Extract the line that contains "Task: Click help" and every line after it through the end of the records below, exactly as written, leaving out any pictures.

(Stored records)

--- START ---

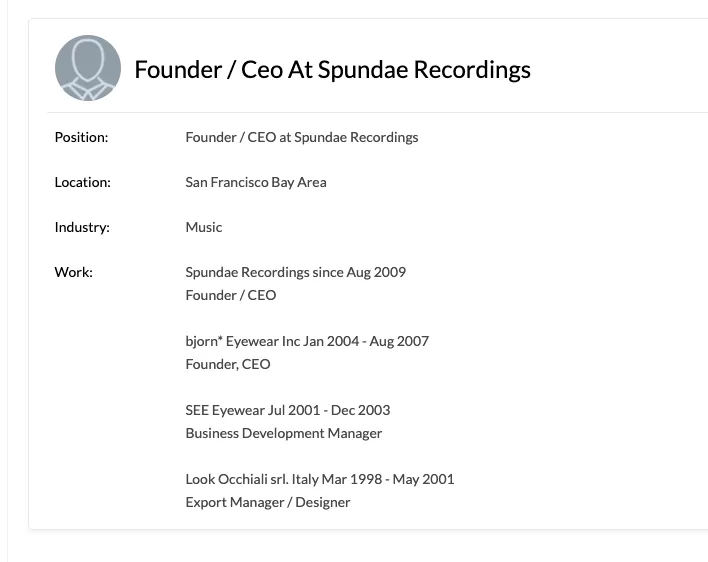708x562 pixels.
Task: Click San Francisco Bay Area location value
Action: pyautogui.click(x=256, y=182)
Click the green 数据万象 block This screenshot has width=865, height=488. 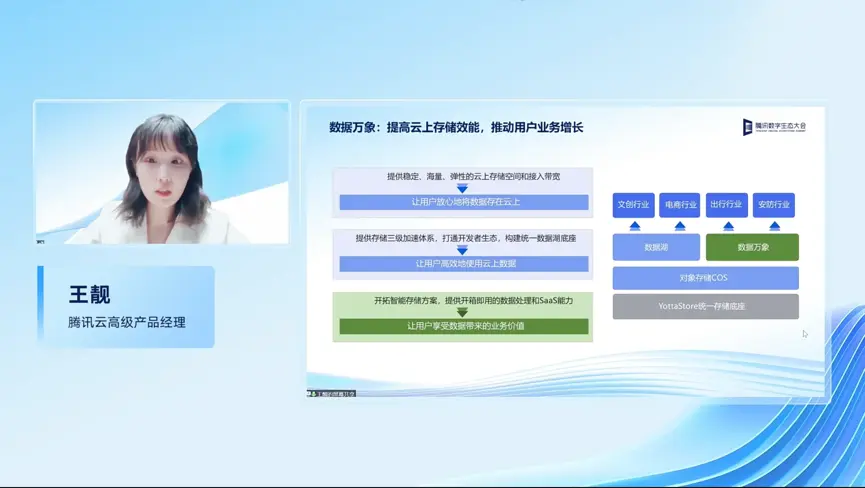click(752, 247)
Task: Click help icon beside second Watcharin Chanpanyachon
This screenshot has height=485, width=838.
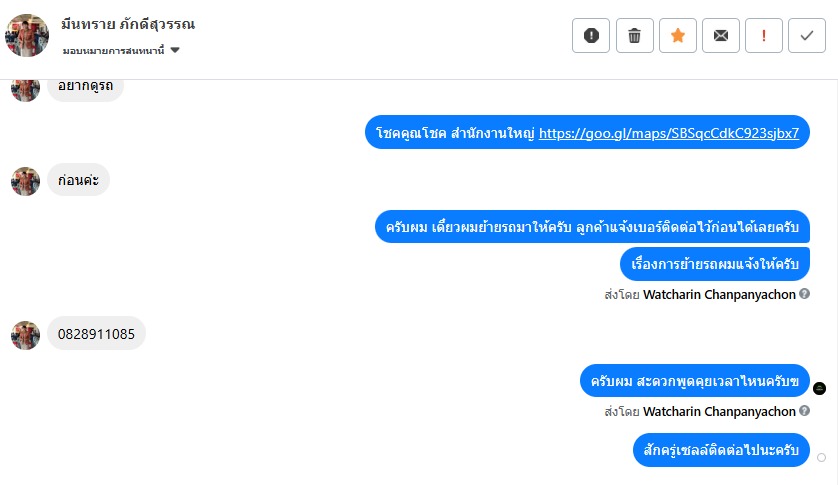Action: click(805, 412)
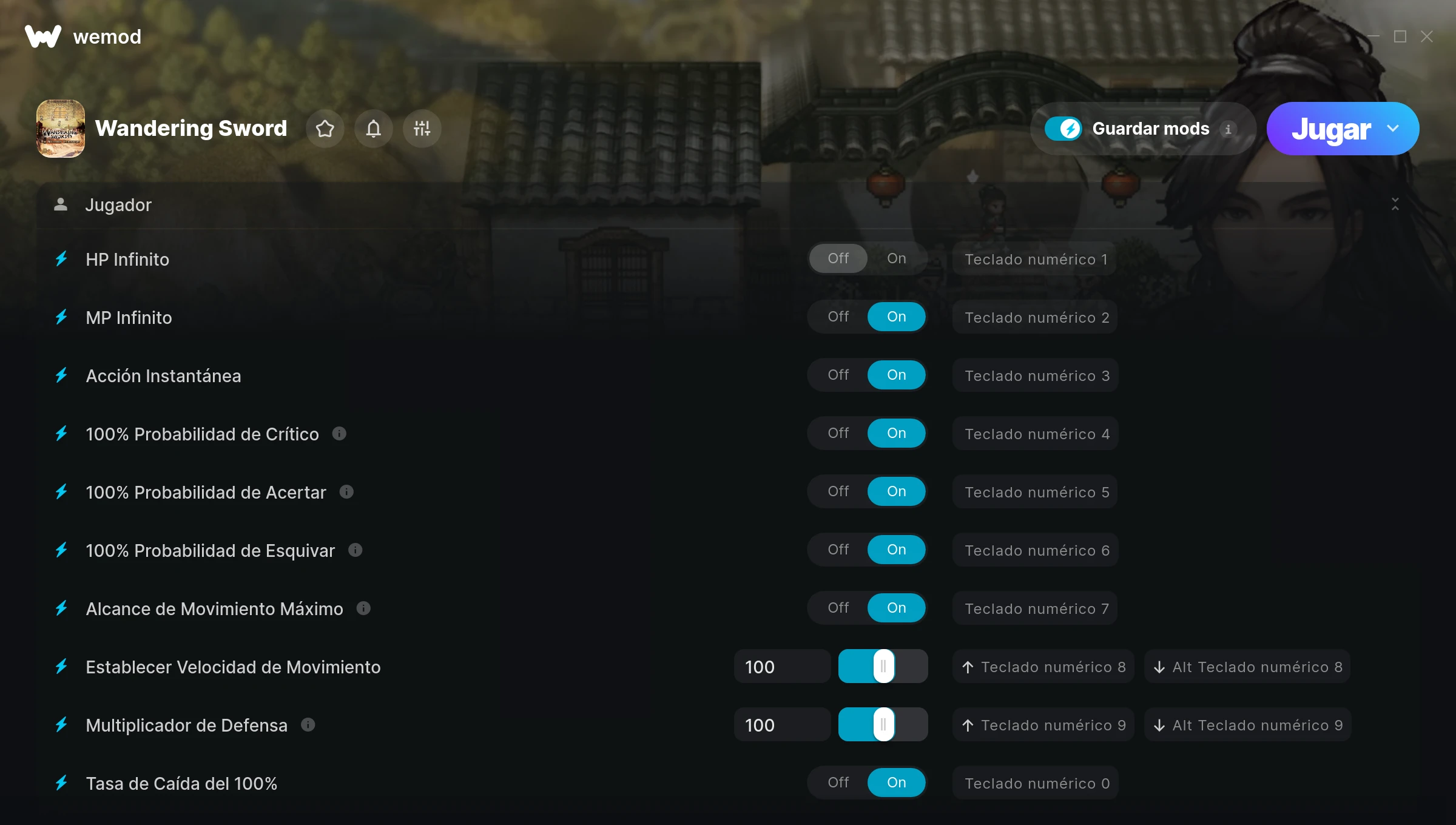Turn off MP Infinito
This screenshot has height=825, width=1456.
point(838,317)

--- END ---

> Finished exercise
Task: Click help icon beside second Watcharin Chanpanyachon
This screenshot has height=485, width=838.
Action: click(805, 412)
Turn off MP Infinito
This screenshot has height=825, width=1456.
point(838,317)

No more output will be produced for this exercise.